→ ЗАДАНИЕ
Продолжите отрывок о лексике стихов Ахматовой, начав сразу после его последнего предложения.

→ ОТРЫВОК
'''

Таким настроениям вполне соответствует и словарь поэтессы. Арватов, путем лексического анализа стихов Ахматовой, получил следующие результаты: «В книге «Четки» слово «смерть» и производные встречается 25 раз. Затем идут: тоска (7), печаль (7), томление (7), мука, боль, грусть, горе, скорбь, тяжесть, горький; любимый цвет Ахматовой — черный; вещи и улыбка — неживые; дальше наудачу: как невесело вместе нам, скорбные скрипки, горько вспоминаю, тяжкий день, горькая слава и т. д. и т. п.; из эпитетов особенно часты — тайный и странный («Молодая гвардия», N 4–5, стр. 150).

'''

→ ИЗВЛЕЧЁННЫЕ ЗАПИСИ
'''

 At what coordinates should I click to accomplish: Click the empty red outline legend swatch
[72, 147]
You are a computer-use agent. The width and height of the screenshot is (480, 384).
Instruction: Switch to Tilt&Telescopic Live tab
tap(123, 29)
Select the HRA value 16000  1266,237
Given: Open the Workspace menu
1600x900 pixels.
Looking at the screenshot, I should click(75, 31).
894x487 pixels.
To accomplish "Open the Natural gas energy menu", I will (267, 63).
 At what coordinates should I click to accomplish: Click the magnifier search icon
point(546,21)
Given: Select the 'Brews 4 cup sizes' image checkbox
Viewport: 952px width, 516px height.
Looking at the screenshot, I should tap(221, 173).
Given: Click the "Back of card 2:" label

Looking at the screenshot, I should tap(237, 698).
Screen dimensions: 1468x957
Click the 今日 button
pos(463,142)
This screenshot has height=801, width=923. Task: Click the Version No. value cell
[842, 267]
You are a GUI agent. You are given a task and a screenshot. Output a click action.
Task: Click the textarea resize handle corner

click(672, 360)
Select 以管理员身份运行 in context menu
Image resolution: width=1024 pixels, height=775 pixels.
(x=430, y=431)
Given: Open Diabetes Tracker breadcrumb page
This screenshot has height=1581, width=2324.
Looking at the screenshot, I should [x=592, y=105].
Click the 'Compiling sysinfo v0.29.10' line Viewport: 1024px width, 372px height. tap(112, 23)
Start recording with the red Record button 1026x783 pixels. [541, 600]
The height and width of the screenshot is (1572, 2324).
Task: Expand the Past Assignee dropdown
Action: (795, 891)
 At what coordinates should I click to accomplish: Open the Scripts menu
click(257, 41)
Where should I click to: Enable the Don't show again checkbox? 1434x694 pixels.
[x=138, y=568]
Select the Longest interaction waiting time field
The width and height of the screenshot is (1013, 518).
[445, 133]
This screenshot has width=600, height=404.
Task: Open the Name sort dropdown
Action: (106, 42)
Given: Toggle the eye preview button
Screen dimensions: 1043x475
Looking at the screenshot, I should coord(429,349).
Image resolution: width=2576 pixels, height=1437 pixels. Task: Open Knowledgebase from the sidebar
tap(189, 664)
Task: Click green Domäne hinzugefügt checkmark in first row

'''

→ ОЖИДАЕМЫЙ ОТВЕТ
И как бы мучительна ни была любовь, как бы ни ложилась она на сердце «камнем надгробным», расстаться с ней еще страшней:

1) После ветра и мороза было Любо мне погреться у огня. Там за сердцем я не уследила, И его украли у меня. …………… Ах! не трудно угадать мне вора, Я его узнала по глазам. Только страшно так, что скоро, скоро Он вернет свою добычу сам. [29]
2) Ах, дверь не запирала я, Не зажигала свеч, Не знаешь, как усталая, Я не решалась лечь. Смотреть, как гаснут полосы В закатном мраке хвой, Пьянея звуком голоса Похожего на твой; И знать, что все потеряно, Что жизнь — проклятый ад. О, я была уверена, Что ты придешь назад [30] .
3) Ты всегда таинственный и новый, Я тебе послушней с каждым днем, Но любовь твоя, о, друг суровый, Испытание железом и огнем. Запрещаешь петь и улыбаться, А молиться запретил давно. Только б мне с тобою не растаться, Остальное все равно! [31] .

А если разрыв произойдет бесповоротно, тогда выход один:

Неужели ты обидишь Так, как в прошлый раз; Говоришь, что рук не видишь, Рук моих и глаз. У тебя светло и просто. Не гони меня туда, Где под душным сводом моста, Стынет грязная вода [32] .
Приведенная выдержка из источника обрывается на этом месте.